▸ What is required: From the entries that follow, copy every line with the word "computer".

Provided data section start

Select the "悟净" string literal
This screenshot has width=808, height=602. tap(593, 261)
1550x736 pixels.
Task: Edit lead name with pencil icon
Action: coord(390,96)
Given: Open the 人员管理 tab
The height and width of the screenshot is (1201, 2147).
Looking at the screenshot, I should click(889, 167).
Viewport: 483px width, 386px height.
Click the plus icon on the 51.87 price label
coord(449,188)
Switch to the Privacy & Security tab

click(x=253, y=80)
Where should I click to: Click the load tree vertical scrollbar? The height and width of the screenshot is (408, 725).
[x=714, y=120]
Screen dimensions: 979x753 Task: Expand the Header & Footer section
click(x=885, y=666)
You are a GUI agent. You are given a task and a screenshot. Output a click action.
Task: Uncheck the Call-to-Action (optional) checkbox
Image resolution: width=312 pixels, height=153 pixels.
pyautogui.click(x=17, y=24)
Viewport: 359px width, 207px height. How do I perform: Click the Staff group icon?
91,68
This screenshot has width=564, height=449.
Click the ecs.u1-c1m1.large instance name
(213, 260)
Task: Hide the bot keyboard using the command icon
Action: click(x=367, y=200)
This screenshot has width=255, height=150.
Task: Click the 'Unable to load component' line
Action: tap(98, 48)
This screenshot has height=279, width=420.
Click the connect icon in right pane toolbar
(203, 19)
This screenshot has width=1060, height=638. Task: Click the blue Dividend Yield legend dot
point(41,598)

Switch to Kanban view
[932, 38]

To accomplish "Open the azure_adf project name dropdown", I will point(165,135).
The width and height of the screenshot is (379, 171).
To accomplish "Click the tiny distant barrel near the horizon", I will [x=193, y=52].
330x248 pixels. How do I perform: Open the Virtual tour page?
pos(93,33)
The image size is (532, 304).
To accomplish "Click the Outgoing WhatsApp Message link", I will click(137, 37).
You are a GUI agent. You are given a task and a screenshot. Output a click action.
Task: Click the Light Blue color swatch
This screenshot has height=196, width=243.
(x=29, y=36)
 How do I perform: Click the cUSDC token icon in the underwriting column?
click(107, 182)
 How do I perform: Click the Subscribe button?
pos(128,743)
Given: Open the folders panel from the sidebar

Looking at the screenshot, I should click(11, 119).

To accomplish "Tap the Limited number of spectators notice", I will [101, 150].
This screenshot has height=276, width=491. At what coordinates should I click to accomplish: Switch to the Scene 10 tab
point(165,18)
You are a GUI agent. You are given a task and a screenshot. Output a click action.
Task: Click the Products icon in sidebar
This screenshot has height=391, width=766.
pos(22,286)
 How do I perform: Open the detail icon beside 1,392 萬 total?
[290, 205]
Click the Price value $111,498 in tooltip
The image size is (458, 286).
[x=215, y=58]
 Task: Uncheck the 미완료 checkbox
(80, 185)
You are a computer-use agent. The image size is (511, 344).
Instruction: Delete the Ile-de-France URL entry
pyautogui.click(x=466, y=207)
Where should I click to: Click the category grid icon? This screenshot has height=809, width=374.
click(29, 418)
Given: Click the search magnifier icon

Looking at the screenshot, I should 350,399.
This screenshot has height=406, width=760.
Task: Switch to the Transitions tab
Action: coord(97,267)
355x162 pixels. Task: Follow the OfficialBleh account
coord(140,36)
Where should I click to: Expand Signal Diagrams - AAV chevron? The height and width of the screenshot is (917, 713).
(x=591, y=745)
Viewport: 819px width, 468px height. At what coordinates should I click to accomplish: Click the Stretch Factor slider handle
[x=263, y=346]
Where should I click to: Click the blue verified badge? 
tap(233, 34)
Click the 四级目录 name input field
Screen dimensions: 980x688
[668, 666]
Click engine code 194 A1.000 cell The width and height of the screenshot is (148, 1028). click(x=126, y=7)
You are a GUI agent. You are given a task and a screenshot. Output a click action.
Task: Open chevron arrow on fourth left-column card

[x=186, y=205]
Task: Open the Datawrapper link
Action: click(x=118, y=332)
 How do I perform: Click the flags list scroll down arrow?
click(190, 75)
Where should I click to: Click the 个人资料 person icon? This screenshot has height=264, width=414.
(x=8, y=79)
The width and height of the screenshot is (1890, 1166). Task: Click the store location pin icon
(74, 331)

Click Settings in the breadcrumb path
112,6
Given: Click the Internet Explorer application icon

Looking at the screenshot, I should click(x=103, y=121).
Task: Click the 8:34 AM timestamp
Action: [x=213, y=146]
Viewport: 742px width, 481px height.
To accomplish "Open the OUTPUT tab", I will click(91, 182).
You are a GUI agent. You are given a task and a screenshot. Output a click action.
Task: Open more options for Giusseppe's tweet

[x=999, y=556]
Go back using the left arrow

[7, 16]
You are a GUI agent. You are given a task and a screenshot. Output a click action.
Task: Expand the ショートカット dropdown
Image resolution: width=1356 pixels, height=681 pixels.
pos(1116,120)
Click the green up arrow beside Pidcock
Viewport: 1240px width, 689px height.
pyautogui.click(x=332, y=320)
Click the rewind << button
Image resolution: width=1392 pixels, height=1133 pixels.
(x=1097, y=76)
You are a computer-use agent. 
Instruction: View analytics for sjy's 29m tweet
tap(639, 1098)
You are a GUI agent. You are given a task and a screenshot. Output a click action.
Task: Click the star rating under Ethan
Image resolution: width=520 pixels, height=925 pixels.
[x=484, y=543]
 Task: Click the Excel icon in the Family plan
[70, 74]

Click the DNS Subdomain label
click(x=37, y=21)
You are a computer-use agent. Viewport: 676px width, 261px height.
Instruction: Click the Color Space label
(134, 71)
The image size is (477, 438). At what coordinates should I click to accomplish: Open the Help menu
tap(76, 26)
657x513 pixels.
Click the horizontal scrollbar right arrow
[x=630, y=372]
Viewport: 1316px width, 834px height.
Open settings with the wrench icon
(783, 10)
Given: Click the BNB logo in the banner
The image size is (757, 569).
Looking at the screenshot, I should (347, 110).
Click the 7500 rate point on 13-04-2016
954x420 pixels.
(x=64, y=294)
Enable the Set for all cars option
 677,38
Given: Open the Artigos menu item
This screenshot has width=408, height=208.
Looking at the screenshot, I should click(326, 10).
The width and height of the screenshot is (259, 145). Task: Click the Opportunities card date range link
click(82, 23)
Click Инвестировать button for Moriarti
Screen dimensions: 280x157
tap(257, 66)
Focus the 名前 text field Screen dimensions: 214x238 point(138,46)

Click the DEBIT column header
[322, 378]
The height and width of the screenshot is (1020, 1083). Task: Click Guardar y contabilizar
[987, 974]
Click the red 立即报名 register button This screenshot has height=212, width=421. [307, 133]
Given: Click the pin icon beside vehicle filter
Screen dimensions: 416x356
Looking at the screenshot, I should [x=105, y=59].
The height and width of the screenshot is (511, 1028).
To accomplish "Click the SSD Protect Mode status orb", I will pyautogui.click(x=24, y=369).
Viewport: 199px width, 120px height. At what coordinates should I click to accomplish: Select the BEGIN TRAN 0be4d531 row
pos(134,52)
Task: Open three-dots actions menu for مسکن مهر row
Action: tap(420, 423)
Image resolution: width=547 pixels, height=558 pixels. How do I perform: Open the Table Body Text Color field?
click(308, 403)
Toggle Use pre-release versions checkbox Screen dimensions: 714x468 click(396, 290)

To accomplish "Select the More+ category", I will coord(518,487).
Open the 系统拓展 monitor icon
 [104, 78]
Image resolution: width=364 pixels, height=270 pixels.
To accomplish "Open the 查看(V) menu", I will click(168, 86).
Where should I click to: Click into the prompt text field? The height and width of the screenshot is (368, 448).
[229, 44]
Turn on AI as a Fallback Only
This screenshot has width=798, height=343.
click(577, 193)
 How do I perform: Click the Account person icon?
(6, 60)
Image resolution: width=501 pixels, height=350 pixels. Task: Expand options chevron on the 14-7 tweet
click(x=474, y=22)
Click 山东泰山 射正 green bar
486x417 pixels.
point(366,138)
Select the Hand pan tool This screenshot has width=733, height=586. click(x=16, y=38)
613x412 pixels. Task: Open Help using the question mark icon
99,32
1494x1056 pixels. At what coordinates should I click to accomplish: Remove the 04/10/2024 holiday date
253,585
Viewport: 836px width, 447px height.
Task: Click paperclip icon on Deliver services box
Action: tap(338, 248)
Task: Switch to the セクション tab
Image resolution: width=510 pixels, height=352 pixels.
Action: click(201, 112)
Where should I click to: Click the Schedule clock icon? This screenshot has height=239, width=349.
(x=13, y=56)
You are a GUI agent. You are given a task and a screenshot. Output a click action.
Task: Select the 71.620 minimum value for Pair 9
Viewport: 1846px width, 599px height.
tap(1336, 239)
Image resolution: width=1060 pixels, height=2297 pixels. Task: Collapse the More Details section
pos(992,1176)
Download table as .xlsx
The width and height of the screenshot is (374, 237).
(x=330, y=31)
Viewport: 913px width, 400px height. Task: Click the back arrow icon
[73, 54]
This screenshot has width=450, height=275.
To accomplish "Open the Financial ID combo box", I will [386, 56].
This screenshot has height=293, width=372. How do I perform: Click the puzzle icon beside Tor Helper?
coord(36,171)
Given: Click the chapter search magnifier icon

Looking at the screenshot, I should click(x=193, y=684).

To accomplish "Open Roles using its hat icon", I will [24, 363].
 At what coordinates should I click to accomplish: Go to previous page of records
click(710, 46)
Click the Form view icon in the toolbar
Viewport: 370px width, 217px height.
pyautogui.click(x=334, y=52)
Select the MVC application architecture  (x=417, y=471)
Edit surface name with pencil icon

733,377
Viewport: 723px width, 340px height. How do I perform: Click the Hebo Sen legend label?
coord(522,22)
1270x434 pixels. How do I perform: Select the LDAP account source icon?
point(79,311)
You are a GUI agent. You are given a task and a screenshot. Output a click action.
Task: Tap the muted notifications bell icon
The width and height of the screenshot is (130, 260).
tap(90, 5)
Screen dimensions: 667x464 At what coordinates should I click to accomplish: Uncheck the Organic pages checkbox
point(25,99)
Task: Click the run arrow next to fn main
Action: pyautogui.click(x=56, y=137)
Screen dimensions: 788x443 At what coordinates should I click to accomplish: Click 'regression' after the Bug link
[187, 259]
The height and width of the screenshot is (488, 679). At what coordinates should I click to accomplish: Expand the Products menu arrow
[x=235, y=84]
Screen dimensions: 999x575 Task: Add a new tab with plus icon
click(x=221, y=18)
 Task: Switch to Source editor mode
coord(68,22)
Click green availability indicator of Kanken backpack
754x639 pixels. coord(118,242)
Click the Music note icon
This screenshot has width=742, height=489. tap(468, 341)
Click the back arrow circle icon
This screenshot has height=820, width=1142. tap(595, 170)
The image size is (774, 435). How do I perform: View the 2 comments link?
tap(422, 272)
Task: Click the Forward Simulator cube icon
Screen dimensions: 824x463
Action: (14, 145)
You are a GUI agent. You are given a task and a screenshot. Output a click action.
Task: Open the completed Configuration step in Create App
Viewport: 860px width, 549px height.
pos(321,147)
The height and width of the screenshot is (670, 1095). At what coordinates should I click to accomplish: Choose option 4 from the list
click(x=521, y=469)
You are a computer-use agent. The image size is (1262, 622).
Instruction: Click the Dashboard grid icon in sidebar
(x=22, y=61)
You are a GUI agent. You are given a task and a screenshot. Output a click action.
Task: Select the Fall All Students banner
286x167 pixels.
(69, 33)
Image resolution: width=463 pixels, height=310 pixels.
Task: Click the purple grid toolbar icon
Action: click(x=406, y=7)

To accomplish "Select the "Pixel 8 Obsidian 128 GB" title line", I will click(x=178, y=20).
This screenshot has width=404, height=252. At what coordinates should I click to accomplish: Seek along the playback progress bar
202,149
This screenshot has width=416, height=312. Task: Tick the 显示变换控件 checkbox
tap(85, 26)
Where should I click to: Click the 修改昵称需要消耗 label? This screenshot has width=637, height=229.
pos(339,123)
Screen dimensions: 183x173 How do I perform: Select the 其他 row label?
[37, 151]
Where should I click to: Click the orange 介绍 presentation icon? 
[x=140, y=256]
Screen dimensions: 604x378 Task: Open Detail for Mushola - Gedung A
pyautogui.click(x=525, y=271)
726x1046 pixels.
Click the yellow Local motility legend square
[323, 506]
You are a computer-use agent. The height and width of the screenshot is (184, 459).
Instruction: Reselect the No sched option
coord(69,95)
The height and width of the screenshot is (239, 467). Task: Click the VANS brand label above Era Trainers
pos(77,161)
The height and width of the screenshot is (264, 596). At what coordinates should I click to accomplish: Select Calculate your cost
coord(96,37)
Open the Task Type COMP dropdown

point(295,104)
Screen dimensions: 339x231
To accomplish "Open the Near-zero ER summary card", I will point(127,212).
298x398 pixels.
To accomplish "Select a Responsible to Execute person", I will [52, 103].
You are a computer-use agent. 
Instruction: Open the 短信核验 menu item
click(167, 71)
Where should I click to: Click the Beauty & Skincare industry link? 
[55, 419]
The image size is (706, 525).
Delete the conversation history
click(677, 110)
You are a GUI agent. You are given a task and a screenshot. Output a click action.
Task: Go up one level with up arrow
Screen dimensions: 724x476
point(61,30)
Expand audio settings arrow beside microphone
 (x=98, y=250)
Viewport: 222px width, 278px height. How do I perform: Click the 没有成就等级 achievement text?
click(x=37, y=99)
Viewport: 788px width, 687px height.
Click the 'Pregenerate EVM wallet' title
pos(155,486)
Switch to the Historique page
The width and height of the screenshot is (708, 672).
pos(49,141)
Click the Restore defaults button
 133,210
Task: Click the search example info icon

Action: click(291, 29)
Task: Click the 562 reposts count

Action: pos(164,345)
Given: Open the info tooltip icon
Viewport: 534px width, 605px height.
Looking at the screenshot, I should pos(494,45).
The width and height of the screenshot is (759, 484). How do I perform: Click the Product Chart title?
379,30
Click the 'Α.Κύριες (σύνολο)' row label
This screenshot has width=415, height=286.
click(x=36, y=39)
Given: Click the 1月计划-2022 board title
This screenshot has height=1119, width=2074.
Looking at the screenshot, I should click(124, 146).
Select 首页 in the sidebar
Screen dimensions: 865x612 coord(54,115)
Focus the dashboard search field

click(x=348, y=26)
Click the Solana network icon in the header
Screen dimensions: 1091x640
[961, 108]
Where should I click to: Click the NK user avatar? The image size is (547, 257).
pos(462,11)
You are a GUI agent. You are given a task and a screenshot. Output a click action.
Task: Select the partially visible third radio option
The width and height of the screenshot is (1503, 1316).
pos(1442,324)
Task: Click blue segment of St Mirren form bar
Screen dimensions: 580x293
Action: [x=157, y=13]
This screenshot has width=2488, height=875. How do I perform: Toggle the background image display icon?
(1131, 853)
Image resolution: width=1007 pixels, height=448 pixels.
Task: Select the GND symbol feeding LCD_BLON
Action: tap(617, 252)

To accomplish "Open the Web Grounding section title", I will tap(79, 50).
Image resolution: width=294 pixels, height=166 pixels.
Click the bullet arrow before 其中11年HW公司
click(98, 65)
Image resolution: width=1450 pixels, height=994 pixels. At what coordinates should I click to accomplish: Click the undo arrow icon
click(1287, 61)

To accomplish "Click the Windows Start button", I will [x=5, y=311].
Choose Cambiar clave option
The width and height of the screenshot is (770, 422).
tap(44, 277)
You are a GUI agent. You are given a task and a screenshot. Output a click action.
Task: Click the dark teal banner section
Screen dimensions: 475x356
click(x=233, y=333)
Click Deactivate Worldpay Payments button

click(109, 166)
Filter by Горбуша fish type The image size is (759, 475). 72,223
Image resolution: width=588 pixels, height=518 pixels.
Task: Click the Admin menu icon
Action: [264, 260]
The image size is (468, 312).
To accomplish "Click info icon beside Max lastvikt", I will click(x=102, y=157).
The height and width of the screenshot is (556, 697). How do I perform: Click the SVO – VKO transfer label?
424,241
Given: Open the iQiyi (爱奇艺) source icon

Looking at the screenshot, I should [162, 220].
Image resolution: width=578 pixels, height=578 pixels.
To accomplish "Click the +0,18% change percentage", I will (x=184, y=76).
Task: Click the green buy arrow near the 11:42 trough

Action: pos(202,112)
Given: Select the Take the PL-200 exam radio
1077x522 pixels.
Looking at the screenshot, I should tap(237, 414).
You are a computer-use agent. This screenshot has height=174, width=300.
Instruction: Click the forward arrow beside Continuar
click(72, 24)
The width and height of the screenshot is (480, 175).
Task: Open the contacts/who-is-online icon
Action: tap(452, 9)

Provided data section end

▸ Solution to the problem:
You are a computer-use agent. The image size is (511, 344).
You are a computer-use agent. 
You are a computer-use agent. Viewport: 676px width, 261px height.
You are a computer-use agent. The image size is (1262, 622).
You are a computer-use agent. The height and width of the screenshot is (184, 459).
You are a computer-use agent. 
You are a computer-use agent. This screenshot has height=174, width=300.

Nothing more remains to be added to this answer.